Using the "Qualified Value" Timestamp

I’m trying to use the qualified value from a system.tag.read with a MSSQL stored procedure that I’m passing the “.timestamp” value to. I keep getting the error “The conversion from UNKNOWN to DATE is unsupported.” Playing around with script editor, and running this code:

tagVal = system.tag.read("SP_Test_Tag") print tagVal print tagVal.value print tagVal.quality print tagVal.timestamp

I get:
[1, Good, Wed May 04 22:01:30 CDT 2016]
1
Good
Wed May 04 22:01:30 CDT 2016

First, will this not give me the millisecond timestamp and secondly, how the heck do I convert this into a datetime that I can pass to the stored procedure?

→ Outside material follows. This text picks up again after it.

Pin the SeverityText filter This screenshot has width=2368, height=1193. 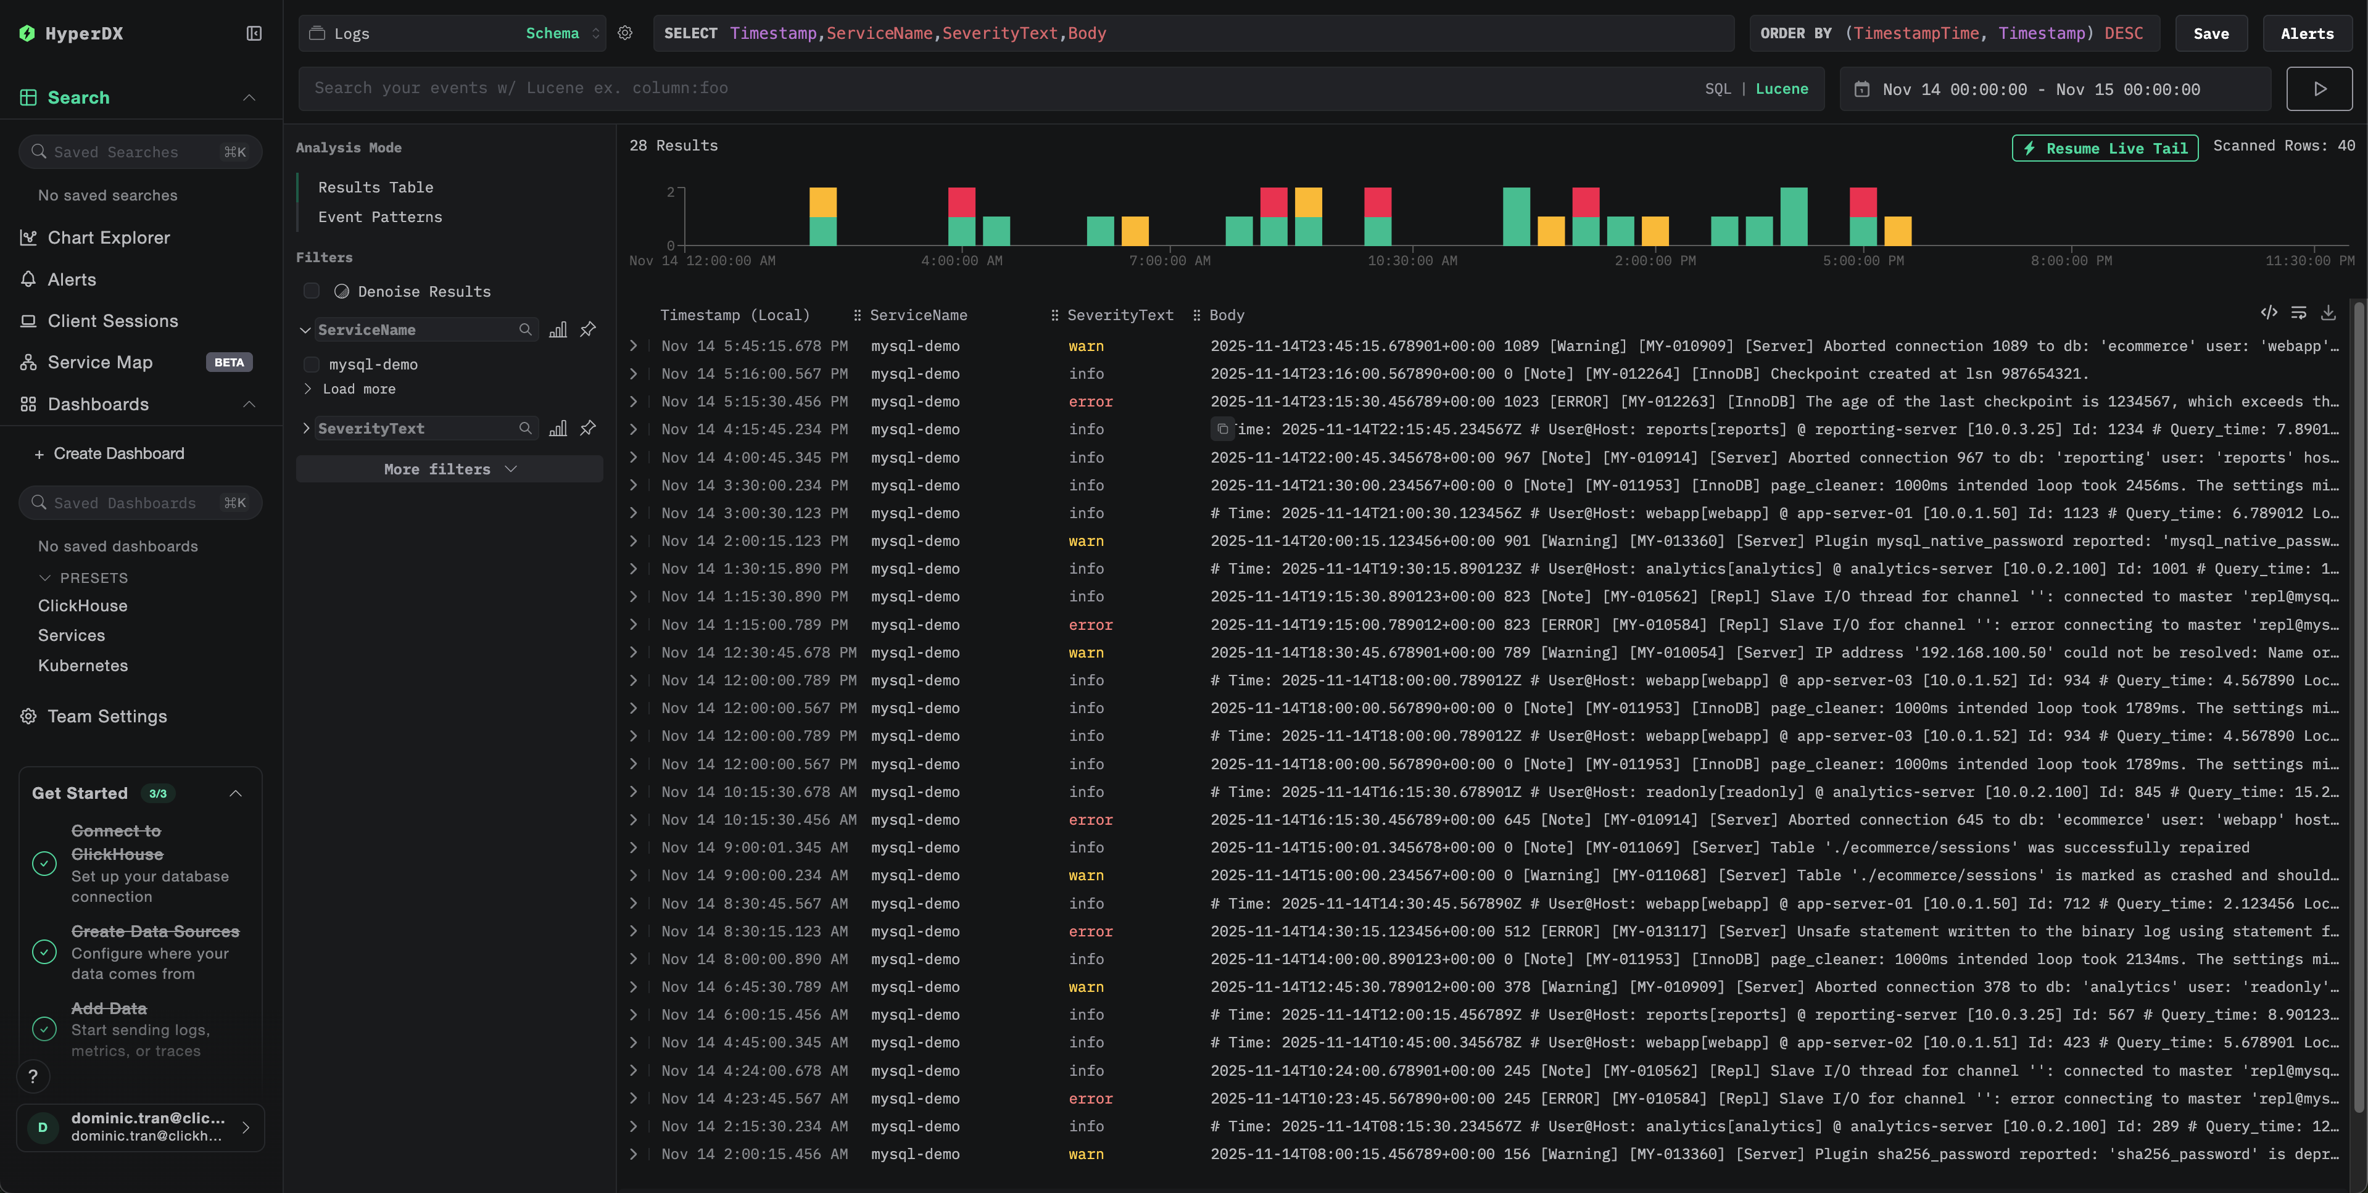pos(587,428)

The timestamp field is a java.util.Date(). When printed by python, Date() is implicitly converted to a string with a default format that leaves off the milliseconds. Passing the Date() object directly as a parameter of stored procedure in scripting or as a ‘?’ substitution in a prepared query will retain the millisecond precision.
When pulling data from a database, timestamp and datetime columns return a java.sql.Timestamp(), which behaves mostly like a java.util.Date() (it’s a subclass), but with nanosecond precision available, and a default string format that includes fractional seconds.

1 Like

Phil,
Thanks for the background on that. Python is new to me so still trying to figure that out. I would like to use the time stamp returned from the valueChanged event on a tag. Is there a Python function that will convert the time stamp in the valueChanged into something MSSQL can use?

Thanks,
Bryan

[quote=“BearBry”]Thanks for the background on that. Python is new to me so still trying to figure that out.[/quote]These types are actually from java but usable in the Jython flavor of Python. Necessary in this case because the underlying framework (Ignition) is all java.[quote=“BearBry”]I would like to use the time stamp returned from the valueChanged event on a tag. Is there a Python function that will convert the time stamp in the valueChanged into something MSSQL can use?[/quote]No conversion required, as long as you don’t convert it to a string. Include it as a value substitution using ‘?’ in one of the system.db.Prep() functions. Or assign it with .registerInParam() to an input to a stored procedure. Note that braces {} in SQL statements in Ignition do perform a string conversion.